:: Data records ::
========================================================================
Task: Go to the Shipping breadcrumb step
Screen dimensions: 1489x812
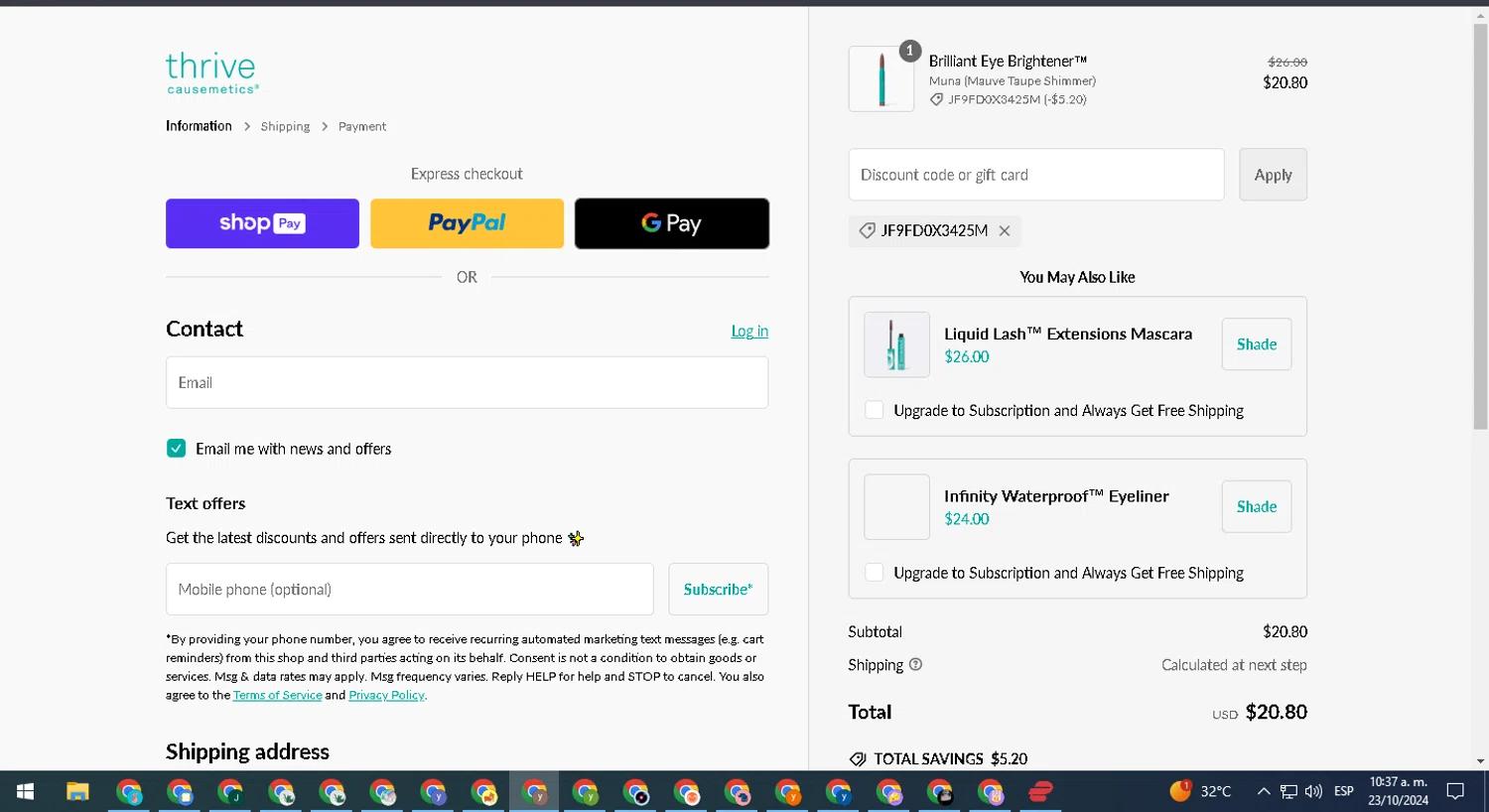Action: 285,127
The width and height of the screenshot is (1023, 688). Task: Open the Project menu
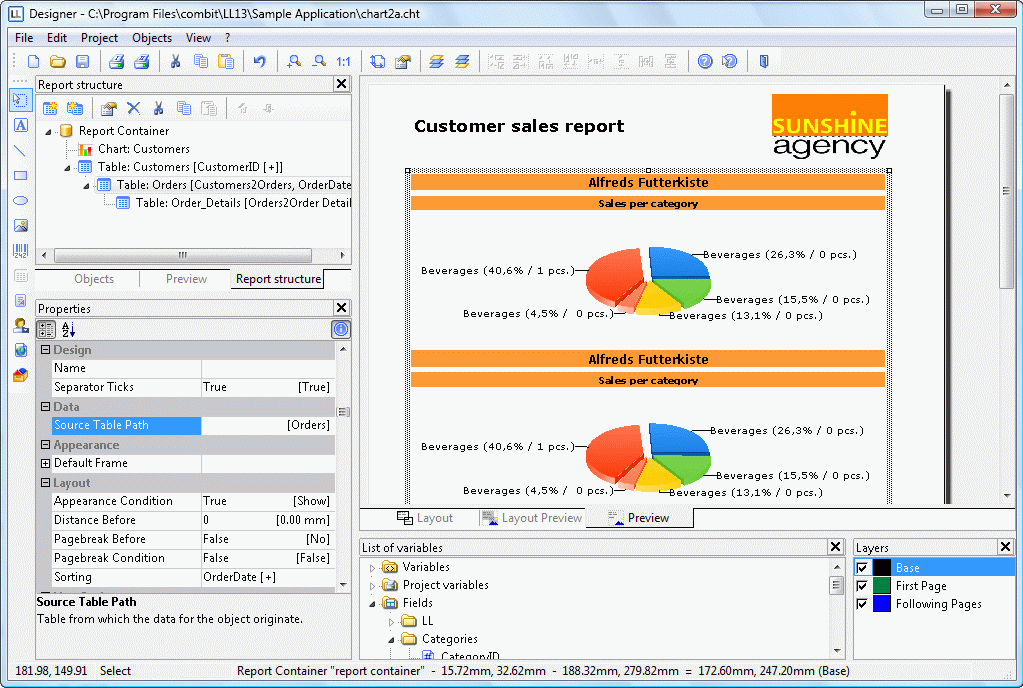[99, 38]
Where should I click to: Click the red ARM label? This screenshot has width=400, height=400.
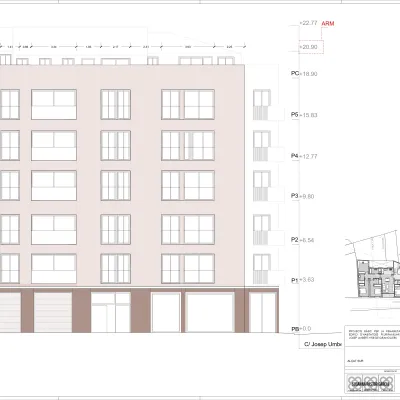[x=328, y=24]
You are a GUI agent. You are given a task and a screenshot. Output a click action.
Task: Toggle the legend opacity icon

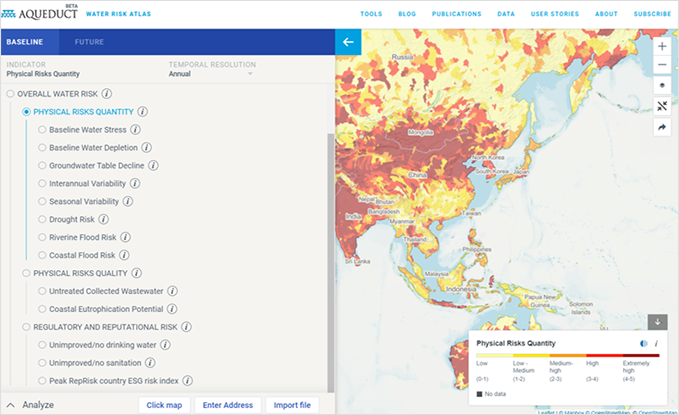642,343
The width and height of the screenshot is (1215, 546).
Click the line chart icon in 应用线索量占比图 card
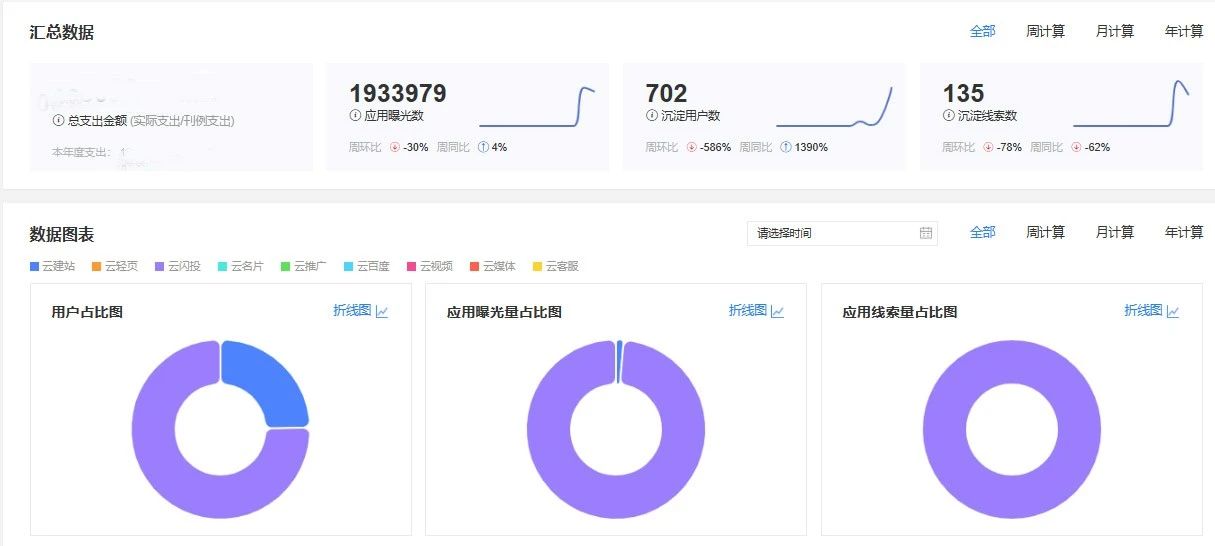(x=1173, y=312)
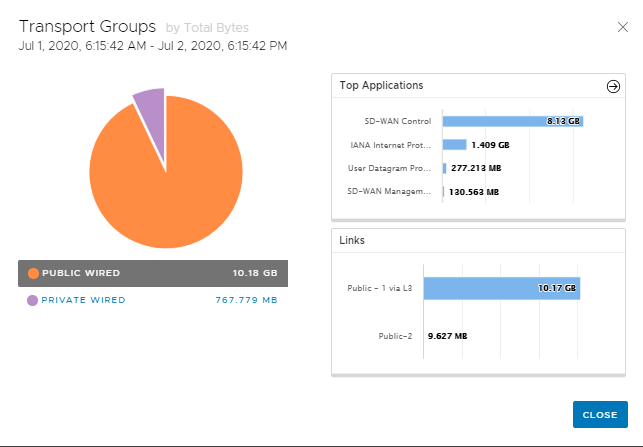Click the Public-1 via L3 link bar
Viewport: 643px width, 447px height.
(x=501, y=288)
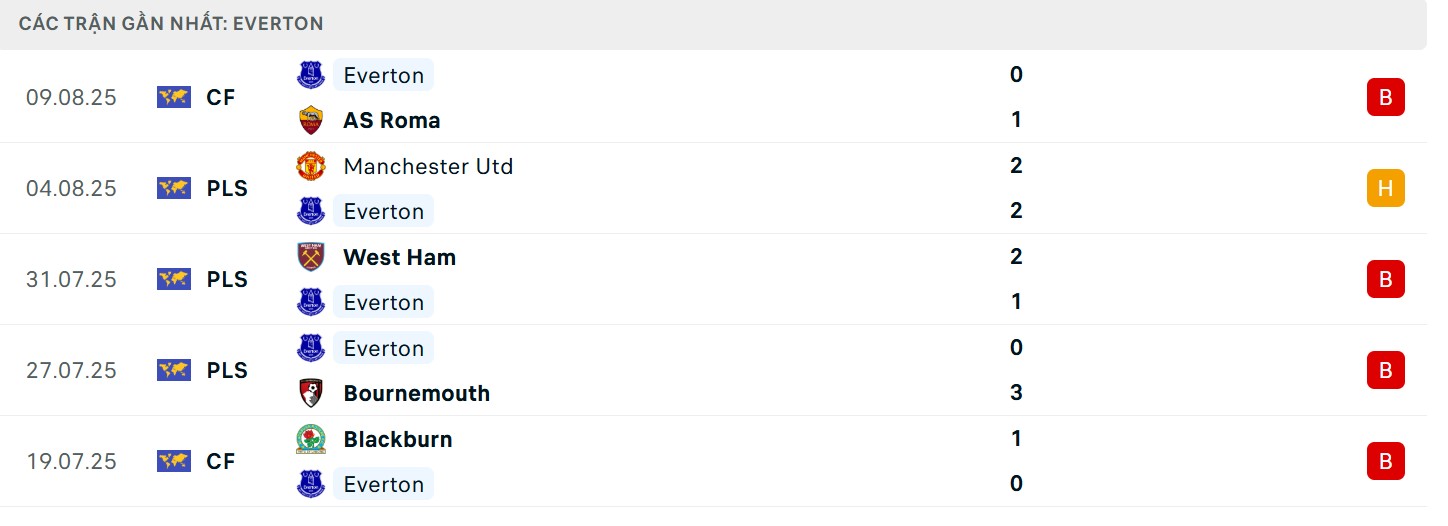
Task: Click world flag icon for 04.08.25 match
Action: 174,188
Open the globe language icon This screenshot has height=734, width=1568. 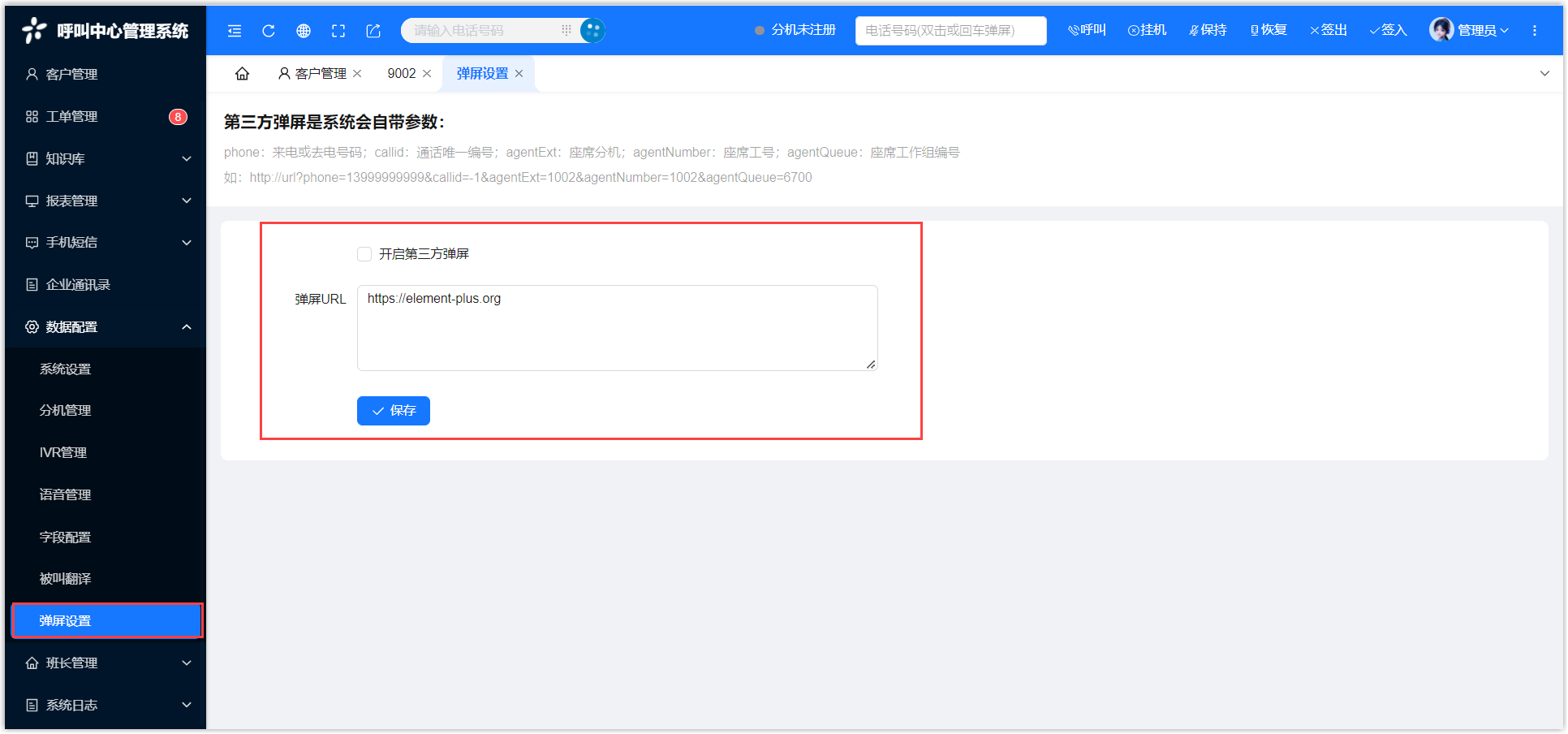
========================================================================
:: Your goal ::
Exactly the lines from the one with "Task: Toggle the legend opacity icon" through the end of the entries above must be written out, and no pictures may be included.

:: Result ::
Task: Toggle the legend opacity icon

642,343
The width and height of the screenshot is (1215, 546).
Click the line chart icon in 应用线索量占比图 card
(x=1173, y=312)
Click the Public-1 via L3 link bar
Viewport: 643px width, 447px height.
(x=501, y=288)
Task: Click world flag icon for 04.08.25 match
Action: 174,188
Open the globe language icon This screenshot has height=734, width=1568. 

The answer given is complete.